DATA SHOWN
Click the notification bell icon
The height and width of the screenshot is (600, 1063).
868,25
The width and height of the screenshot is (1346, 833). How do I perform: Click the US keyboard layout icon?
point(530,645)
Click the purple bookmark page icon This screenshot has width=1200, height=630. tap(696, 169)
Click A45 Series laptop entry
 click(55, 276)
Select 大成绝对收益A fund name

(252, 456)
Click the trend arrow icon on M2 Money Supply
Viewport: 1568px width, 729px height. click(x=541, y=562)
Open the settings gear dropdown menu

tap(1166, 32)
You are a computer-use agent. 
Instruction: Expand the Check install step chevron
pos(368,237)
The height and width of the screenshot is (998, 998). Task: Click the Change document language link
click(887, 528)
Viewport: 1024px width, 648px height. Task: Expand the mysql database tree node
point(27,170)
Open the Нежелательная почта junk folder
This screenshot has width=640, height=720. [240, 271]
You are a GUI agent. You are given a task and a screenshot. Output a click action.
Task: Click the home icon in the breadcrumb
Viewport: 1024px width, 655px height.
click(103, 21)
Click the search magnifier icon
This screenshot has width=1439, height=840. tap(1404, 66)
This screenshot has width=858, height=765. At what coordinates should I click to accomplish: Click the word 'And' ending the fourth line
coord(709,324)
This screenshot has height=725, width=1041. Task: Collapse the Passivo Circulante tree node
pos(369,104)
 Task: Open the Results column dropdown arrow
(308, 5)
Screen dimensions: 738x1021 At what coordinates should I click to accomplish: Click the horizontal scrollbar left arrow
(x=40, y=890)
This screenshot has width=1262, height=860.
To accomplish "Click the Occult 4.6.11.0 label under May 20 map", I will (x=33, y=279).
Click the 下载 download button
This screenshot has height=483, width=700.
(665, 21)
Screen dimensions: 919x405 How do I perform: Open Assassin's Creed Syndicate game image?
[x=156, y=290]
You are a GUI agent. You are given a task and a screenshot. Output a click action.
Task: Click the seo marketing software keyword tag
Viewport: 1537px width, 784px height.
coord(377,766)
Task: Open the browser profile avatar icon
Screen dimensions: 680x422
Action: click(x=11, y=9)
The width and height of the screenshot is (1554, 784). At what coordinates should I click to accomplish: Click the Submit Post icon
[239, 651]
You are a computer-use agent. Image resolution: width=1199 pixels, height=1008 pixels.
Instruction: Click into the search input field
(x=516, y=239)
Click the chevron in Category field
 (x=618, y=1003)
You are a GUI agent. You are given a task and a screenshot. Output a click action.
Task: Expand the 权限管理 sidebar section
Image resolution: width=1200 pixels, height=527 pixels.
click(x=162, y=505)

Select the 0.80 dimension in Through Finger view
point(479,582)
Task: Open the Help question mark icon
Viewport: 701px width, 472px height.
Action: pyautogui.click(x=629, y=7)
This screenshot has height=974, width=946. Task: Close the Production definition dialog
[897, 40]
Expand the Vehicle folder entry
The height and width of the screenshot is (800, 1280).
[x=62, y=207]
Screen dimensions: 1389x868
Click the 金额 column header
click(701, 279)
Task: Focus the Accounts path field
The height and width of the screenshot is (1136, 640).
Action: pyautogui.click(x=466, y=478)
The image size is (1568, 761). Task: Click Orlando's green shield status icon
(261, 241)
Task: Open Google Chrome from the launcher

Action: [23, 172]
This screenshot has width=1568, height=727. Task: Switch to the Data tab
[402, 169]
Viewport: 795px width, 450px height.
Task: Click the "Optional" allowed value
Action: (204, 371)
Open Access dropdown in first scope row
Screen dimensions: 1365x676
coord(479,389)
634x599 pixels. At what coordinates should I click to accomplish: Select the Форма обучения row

TASK INSTRUCTIONS
Starting at the line that contains "This screenshot has height=974, width=946.", write out every line through the end of the entries, exactly and with nothing added.

SOLUTION FOR THIS EXERCISE
This screenshot has height=974, width=946. Task: Close the Production definition dialog
[897, 40]
Expand the Vehicle folder entry
The height and width of the screenshot is (800, 1280).
[x=62, y=207]
Screen dimensions: 1389x868
Click the 金额 column header
click(701, 279)
Task: Focus the Accounts path field
The height and width of the screenshot is (1136, 640).
Action: pyautogui.click(x=466, y=478)
The image size is (1568, 761). Task: Click Orlando's green shield status icon
(261, 241)
Task: Open Google Chrome from the launcher

Action: [23, 172]
This screenshot has width=1568, height=727. Task: Switch to the Data tab
[402, 169]
Viewport: 795px width, 450px height.
Task: Click the "Optional" allowed value
Action: (204, 371)
Open Access dropdown in first scope row
Screen dimensions: 1365x676
coord(479,389)
634x599 pixels. At what coordinates should I click to accomplish: Select the Форма обучения row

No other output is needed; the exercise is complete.